Dataset entries →
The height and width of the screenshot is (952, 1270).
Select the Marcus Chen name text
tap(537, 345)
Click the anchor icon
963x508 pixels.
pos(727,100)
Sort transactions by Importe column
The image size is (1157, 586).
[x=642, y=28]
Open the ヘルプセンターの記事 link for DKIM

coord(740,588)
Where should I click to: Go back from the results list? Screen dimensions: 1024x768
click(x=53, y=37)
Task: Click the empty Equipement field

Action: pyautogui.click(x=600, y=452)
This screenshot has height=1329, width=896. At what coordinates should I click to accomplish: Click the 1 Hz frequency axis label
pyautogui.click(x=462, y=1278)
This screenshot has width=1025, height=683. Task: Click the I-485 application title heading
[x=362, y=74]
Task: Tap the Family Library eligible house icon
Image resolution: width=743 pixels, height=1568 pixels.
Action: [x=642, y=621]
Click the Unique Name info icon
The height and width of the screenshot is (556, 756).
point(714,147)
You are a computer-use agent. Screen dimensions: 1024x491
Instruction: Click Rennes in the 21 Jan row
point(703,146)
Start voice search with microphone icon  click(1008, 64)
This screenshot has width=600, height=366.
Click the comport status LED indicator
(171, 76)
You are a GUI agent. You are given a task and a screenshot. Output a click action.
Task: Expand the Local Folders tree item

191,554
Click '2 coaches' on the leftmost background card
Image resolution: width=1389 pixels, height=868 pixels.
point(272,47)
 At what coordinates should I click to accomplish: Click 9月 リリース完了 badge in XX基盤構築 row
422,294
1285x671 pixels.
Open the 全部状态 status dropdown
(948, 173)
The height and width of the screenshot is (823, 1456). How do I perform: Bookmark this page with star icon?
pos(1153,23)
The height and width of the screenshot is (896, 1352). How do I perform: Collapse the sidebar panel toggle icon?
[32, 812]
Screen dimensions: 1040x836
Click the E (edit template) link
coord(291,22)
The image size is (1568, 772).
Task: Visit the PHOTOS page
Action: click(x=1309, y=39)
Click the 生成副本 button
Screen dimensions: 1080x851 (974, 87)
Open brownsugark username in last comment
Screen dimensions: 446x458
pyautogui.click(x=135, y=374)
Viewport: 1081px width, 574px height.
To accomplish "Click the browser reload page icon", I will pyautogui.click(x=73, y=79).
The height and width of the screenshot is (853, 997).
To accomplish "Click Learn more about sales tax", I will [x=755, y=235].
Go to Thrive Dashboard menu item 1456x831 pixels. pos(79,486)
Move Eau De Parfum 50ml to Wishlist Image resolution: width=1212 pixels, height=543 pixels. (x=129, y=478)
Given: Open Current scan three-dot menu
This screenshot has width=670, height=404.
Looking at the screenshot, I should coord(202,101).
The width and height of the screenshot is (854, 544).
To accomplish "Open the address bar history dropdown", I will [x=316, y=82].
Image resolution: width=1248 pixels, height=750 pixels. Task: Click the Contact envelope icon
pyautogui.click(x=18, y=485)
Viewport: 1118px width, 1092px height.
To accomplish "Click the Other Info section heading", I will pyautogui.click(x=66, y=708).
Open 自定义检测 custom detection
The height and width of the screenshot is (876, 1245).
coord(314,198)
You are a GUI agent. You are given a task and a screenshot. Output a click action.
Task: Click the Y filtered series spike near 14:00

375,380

EXERCISE PROMPT →
Retype only the stretch of lines above starting at the one with "Task: Expand the Local Folders tree item" and stopping at the one with "Viewport: 1081px width, 574px height.", exactly as written, with both kept.

EXERCISE OUTPUT →
Task: Expand the Local Folders tree item

191,554
Click '2 coaches' on the leftmost background card
Image resolution: width=1389 pixels, height=868 pixels.
point(272,47)
 At what coordinates should I click to accomplish: Click 9月 リリース完了 badge in XX基盤構築 row
422,294
1285x671 pixels.
Open the 全部状态 status dropdown
(948, 173)
The height and width of the screenshot is (823, 1456). How do I perform: Bookmark this page with star icon?
pos(1153,23)
The height and width of the screenshot is (896, 1352). How do I perform: Collapse the sidebar panel toggle icon?
[32, 812]
Screen dimensions: 1040x836
Click the E (edit template) link
coord(291,22)
The image size is (1568, 772).
Task: Visit the PHOTOS page
Action: click(x=1309, y=39)
Click the 生成副本 button
Screen dimensions: 1080x851 (974, 87)
Open brownsugark username in last comment
Screen dimensions: 446x458
pyautogui.click(x=135, y=374)
Viewport: 1081px width, 574px height.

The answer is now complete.